* [Required actions]:
1. From the text on the pandemic and vaccine supply, set down the passage between "In India, today, a" and "sicker than before.", inclusive, word for word.
2. In the text on the pandemic and vaccine supply, condense the paragraph beginning "What is unconscionable" into a short list that keeps its main facts.
3. Write the next part of the text on the pandemic and vaccine supply, starting after its last sentence.

* [Document extract]:

⁂

In India, today, a little bit less than 400,000 new cases are reported daily, along with some 3,800 deaths, amid reports of overcrowded hospitals, public burning of corpses in parks, and at least one major city reporting a 98 per cent occupancy rate and less than 1 per cent of patients in intensive care unit beds receiving oxygen. Two weeks ago, Reuters reported that the same city had more than 20 per cent free beds, signaling a fast-approaching disaster. This virus knows no borders, as many of us have heard and possibly experienced first-hand. A new strain that is present in more than 37 countries, with a significant presence in South America, is spreading faster, is affecting far younger people as well, and doctors are saying the patients with the P.1 strain are far sicker than before.

What is unconscionable between this year and the last one, though, is that we actually have the means to stop the virus from claiming another few million lives, from destroying economies, driving people into famine, destroying gains made by women, and reversing educational gains across the world, where even developed nations reported large percentages of children out of school. Namely, we have several vaccines, we have COVAX, the global mechanism that is supposed to deliver the vaccine across the world, we have agreements to suspend intellectual property rights and we have several vaccines, from several manufacturers and developed through different technologies. 

But we are not short on problems. 

Richer countries continue to hoard doses — while still helping others, they are seemingly waiting to solve all problems at home before pushing for the global campaign. Data from a US-based health policy showed that while richer countries are home to about 16 per cent of the global population, they hold 52 per cent of all coronavirus does. The US alone has an excess 300 million extra shots, even after accounting for all the children who will be born this year.

⁂

* [Data]:

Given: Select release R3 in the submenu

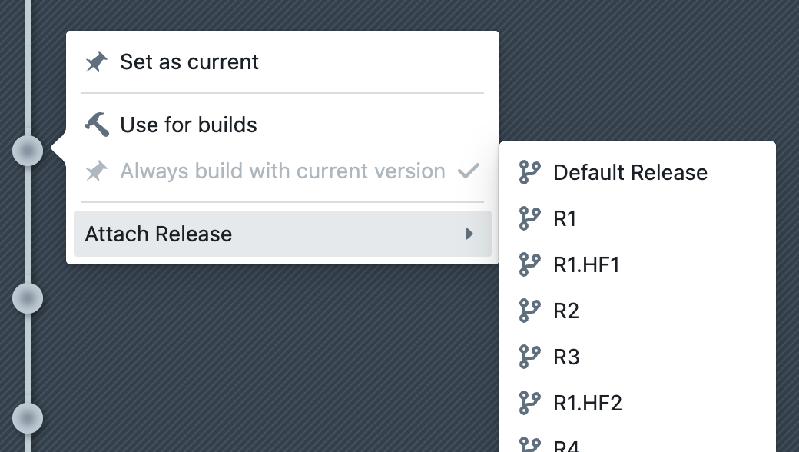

⁂

* [Answers for the tasks]:
1.
In India, today, a little bit less than 400,000 new cases are reported daily, along with some 3,800 deaths, amid reports of overcrowded hospitals, public burning of corpses in parks, and at least one major city reporting a 98 per cent occupancy rate and less than 1 per cent of patients in intensive care unit beds receiving oxygen. Two weeks ago, Reuters reported that the same city had more than 20 per cent free beds, signaling a fast-approaching disaster. This virus knows no borders, as many of us have heard and possibly experienced first-hand. A new strain that is present in more than 37 countries, with a significant presence in South America, is spreading faster, is affecting far younger people as well, and doctors are saying the patients with the P.1 strain are far sicker than before.

2.
What is unconscionable, compared with last year, is that the means now exist to stop the virus from:
- claiming another few million lives
- destroying economies
- driving people into famine
- destroying gains made by women
- reversing educational gains across the world, where even developed nations reported large percentages of children out of school

Those means are:
- several vaccines from several manufacturers, developed through different technologies
- COVAX, the global mechanism that is supposed to deliver the vaccine across the world
- agreements to suspend intellectual property rights

3.
Companies, naturally putting their interests first, are also slowing the rate of possible dissemination, where Pfizer, for example, are asking for liability protection — even those that could arise from its own negligence — and are asking governments to hold sovereign assets and bank reserves, embassy buildings, and military bases as collateral, which itself slowed the pace of purchasing. 

And while the development of vaccines within this timeframe can easily be called miraculous, it is still not enough. For example, we have only globally made 1.3 billion doses of all coronavirus vaccines to date, we need at 10 times that to vaccinate the world. At this rate, we are going to have enough doses in 10 years from today. 

We need to invest in alternatives, and ramp up production in other parts of the world. While the UK, for example, has doubled its production capacity from two to four plants in the last year alone, there are currently virtually zero plants manufacturing any of the vaccines in the entirety of the African continent. 

Coronavirus is a global problem that will not be resolved without a global solution. And while much of the world continues to want to favor solving the problem at home first, it will remain everyone’s pandemic until everyone is free from it.